Conceptual Poetics: An Editorial Pause by Kenneth Goldsmith


On a recent radio interview, Language poet Bruce Andrews talked about how, back in the early 70s, using a paper cutter radically changed his work, breaking up his writing into a modular process. It was the correct response for the time. Today, we have immense information moving capabilities at our fingertips and new movements like Conceptual Writing or Flarf are the correct responses for our time. If writing is not taking these new conditions into its poetics, it simply cannot be considered contemporary. If nothing else, what the Conceptual Poetry and Its Others conference did was codify this tendency for the record.

The other significant notion that emerged from the conference was that conceptual poetics is a many-headed monster, showing itself wildly adaptable to a wide variety of interests and agendas, the baseline of the practices being floated by technology. In a sense, what the conference did was to bring the field of poetics up to date and in line with other art forms and long-established cultural trends. Words like "sampling," "appropriation," "cut-and-paste," "mixing" and "remixing" were in constant use as were frequent references to technology, globalization and multi-lingualism. The papers and discussions were very much focused on the concept of poetry off the page, bleeding into galleries, performances, sound installation, on the airwaves, interventionist strategies, websites and blogs, all of these not being the traditional spaces where poetry happens. Yet all the poets got up and "read," and all have published numerous books. Conceptual poetry is a poetry that, in fact, knows no bounds; in this, its wildly contemporary. As respondent Brian Reed put it, "Genres don't evolve, they get more confused over time." Reed claimed that the poet is now a post-production studio, enabling new notions of collaboration fueled by distributed agencies and sites of production.
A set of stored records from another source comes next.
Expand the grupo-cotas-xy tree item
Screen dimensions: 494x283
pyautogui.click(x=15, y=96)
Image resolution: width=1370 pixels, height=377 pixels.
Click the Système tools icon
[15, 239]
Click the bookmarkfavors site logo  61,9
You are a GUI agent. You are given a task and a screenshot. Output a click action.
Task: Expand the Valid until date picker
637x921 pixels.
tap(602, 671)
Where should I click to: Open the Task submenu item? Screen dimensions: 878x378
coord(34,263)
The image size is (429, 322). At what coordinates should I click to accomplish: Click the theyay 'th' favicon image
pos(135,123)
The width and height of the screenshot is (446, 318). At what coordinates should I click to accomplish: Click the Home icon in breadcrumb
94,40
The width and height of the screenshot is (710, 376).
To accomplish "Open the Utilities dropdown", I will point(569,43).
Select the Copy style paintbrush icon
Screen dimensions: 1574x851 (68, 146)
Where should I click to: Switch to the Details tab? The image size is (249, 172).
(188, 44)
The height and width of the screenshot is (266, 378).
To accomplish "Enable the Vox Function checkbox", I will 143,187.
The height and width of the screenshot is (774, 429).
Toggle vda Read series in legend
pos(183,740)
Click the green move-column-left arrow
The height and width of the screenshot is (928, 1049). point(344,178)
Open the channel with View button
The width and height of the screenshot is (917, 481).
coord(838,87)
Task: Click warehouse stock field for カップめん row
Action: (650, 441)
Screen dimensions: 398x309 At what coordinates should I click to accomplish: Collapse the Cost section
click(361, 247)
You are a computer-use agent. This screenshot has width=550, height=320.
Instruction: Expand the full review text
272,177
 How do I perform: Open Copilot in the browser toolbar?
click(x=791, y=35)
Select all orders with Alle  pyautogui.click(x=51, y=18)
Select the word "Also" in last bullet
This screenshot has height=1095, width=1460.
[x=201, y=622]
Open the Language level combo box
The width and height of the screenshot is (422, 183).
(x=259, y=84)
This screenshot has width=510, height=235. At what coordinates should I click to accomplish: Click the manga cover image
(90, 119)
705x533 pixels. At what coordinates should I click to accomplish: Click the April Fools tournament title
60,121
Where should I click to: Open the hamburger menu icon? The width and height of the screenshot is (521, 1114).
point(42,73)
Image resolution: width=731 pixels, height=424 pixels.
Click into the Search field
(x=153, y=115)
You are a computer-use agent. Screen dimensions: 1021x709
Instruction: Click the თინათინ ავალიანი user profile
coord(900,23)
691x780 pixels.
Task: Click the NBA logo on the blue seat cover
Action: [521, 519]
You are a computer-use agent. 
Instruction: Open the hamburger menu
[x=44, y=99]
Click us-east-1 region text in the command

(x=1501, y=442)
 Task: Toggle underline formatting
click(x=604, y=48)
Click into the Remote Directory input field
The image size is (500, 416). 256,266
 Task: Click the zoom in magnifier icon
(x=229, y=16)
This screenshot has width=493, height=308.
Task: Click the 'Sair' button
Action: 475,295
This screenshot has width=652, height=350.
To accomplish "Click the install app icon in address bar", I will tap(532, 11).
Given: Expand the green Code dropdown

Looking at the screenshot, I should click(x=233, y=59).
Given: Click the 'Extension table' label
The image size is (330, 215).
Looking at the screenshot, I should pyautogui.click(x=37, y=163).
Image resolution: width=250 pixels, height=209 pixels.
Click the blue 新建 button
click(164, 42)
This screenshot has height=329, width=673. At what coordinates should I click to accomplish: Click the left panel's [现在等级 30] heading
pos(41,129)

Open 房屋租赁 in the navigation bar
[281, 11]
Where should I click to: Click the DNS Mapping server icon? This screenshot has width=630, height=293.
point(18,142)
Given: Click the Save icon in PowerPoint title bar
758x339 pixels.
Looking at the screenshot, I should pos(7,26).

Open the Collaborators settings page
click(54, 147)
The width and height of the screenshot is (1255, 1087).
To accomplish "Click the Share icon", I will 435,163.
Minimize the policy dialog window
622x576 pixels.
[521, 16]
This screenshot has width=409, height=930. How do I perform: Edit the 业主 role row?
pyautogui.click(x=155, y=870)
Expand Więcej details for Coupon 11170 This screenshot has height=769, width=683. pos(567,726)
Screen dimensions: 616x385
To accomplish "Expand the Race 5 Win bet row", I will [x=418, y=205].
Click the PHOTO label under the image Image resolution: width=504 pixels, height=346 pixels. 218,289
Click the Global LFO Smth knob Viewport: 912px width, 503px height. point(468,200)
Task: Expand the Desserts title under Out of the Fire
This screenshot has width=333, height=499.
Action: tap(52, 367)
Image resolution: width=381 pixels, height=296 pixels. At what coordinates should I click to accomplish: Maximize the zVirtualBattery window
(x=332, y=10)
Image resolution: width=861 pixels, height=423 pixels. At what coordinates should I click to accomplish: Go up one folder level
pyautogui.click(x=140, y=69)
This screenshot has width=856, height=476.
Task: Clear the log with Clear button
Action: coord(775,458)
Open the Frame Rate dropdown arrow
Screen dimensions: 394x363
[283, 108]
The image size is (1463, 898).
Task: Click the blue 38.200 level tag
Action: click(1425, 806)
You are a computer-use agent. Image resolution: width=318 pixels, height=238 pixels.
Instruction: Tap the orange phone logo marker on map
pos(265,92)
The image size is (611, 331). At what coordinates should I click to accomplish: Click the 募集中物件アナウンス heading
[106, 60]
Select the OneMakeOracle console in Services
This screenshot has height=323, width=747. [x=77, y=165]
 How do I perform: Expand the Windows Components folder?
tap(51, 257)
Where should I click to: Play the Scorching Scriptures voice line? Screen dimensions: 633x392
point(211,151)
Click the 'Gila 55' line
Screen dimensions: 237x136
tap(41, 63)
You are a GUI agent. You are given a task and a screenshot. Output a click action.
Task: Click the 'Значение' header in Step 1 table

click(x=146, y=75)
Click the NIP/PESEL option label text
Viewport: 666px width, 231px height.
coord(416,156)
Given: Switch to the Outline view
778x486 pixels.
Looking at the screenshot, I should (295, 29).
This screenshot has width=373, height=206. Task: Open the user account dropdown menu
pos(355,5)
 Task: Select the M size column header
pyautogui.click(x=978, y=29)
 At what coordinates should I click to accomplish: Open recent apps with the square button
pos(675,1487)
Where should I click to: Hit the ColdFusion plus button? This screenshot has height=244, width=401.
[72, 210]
During one of the discussions, an audience member queried one of the panelists on the use of the term "avant-garde," a term that the audience member claimed was retrograde. The respondents countered this claim by saying that perhaps a reclamation of the avant-garde was possible as the interdisciplinary spaces reintroduced by technology made it possible for poetry to inhabit them comfortably; where poetry meets technology, its hard to keep poetry in its box as only "poetry" and only "poetry."

Notions of what constitutes subjectivity were discussed. Following my theory of "unboring boring," Marie Smart introduced the idea of "unsubjective subjectivity," as a reversal of the creative process. Rather than perceive this as a negation, Smart suggested that we think of this as a "canned subjectivity." In conceptual writing, choices are made by the writer, denying its machine-like tendencies, suggesting instead a non-robotic unsubjective subjectivity. Most everyone agreed that subjectivity is impossible to erase in this writing. Similarly, Jesper Olsson of Sweden's OEI magazine introduced the idea of an "editorial poetics," claiming that the actions of massive tendencies these days toward archiving could, in itself be construed as a poetic act.
Translation and multi-lingualism were frequently discussed topics. Several of the respondents claimed that the act of translation and moving between languages could be construed as a forms and methods of conceptual writing. Both Charles Alexander and Jonathan Stalling cited procedural and conceptual ancient Chinese poetry as antecedents to current conceptual practices.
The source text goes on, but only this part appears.